24º Domingo do Tempo Comum Ciclo A
“O Senhor é bondoso, compassivo e carinhoso”
A liturgia deste domingo coloca no centro da nossa reflexão um dos temas mais exigentes e, ao mesmo tempo, mais libertadores da vida cristã: o perdão. As leituras formam um conjunto coeso e profundo, que nos convida a olhar para o coração de Deus e a deixar que a sua misericórdia transforme o nosso modo de nos relacionarmos com os outros.

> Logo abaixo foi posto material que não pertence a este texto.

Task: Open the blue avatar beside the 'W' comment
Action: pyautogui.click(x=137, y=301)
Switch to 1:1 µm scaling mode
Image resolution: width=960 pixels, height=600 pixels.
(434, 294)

A primeira leitura, tirada do Livro do Eclesiástico (Sirácida 27,33–28,9), é um verdadeiro tratado de sabedoria prática. O autor bíblico afirma com clareza: “O rancor e a raiva são coisas detestáveis”. Quem se vinga encontrará a vingança do Senhor. O texto estabelece uma relação direta entre o perdão que concedemos e o perdão que recebemos de Deus: “Perdoa a injustiça do teu próximo e, quando orares, os teus pecados serão perdoados”. Lembra-nos ainda a brevidade da vida e a necessidade de não guardar ódio, porque a morte e a corrupção nos esperam. É um convite a abandonar o rancor antes que ele nos consuma.
O salmo responsorial (Sl 102/103) ecoa a mesma mensagem com um tom de louvor e gratidão. O refrão “O Senhor é bondoso, compassivo e carinhoso” resume a experiência de um Deus que não trata os homens segundo as suas faltas, nem guarda eternamente o rancor. A distância entre o oriente e o ocidente é a imagem da misericórdia divina que afasta de nós as nossas transgressões. O salmo não é apenas uma declaração sobre Deus; é um convite a que a nossa alma se configure a essa mesma bondade.

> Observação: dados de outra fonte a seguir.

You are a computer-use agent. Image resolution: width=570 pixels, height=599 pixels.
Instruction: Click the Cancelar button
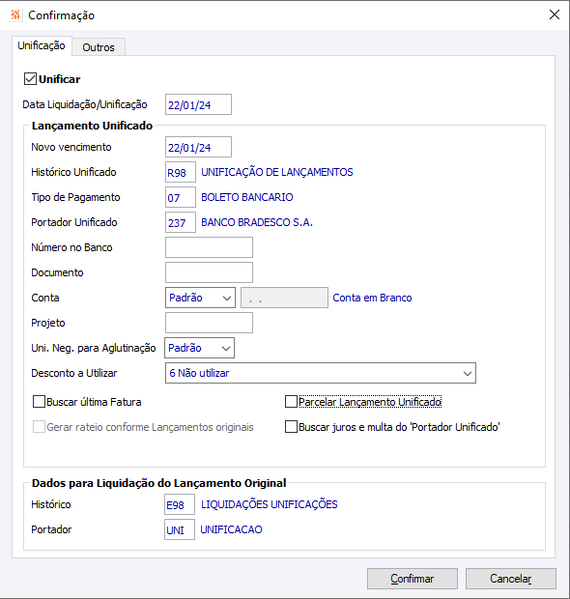pyautogui.click(x=511, y=579)
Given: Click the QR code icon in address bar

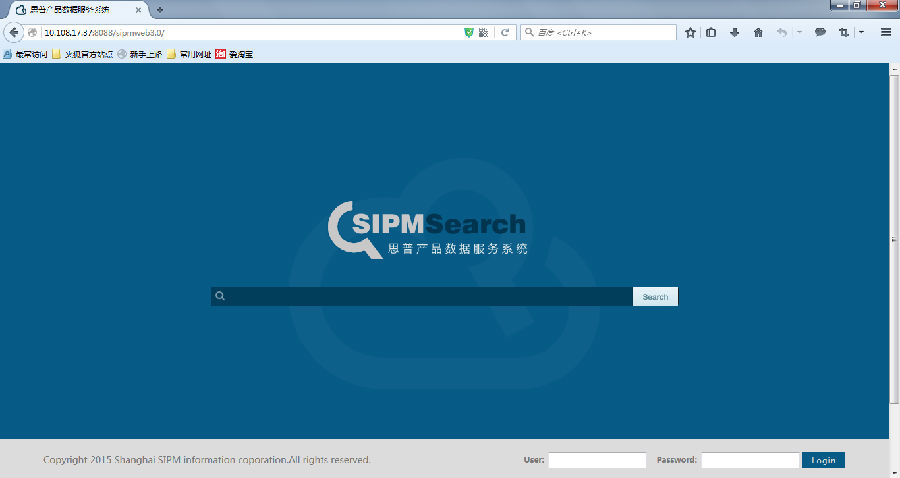Looking at the screenshot, I should pyautogui.click(x=483, y=33).
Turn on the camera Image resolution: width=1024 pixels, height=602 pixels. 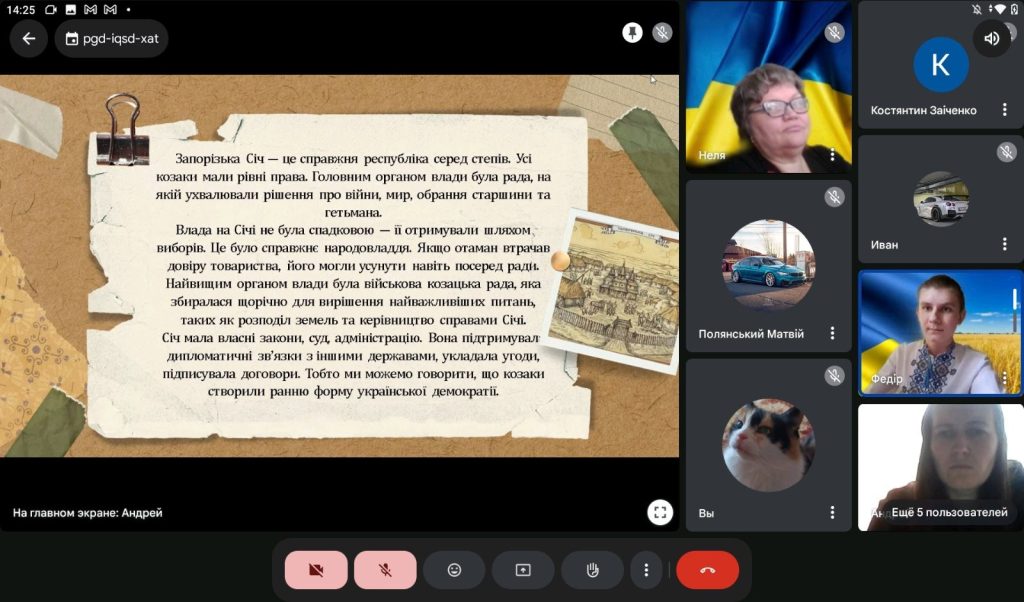[316, 570]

A segunda leitura, da Carta aos Romanos (Rm 14,7-9), amplia o horizonte. São Paulo recorda que ninguém vive ou morre para si mesmo. Vivemos e morremos para o Senhor. Cristo morreu e ressuscitou para ser Senhor dos vivos e dos mortos. Nesta perspectiva, as diferenças secundárias que dividem as comunidades perdem importância. O essencial é pertencer a Cristo. O perdão e a aceitação mútua tornam-se consequências naturais de uma vida centrada no Senhor.
O Evangelho de Mateus (Mt 18,21-35) traz a parábola do servo impiedoso, uma das mais fortes de todo o Novo Testamento. Pedro pergunta a Jesus quantas vezes deve perdoar: “Até sete vezes?”. A resposta de Jesus é radical: “Não te digo até sete vezes, mas até setenta vezes sete”. Em seguida, conta a história do rei que perdoa uma dívida enorme a um empregado e, logo depois, esse mesmo homem se recusa a perdoar uma dívida ínfima a um companheiro. A reação do rei é severa: o servo é entregue aos torturadores. Jesus conclui: “É assim que o meu Pai do Céu fará convosco, se cada um não perdoar de coração ao seu irmão”.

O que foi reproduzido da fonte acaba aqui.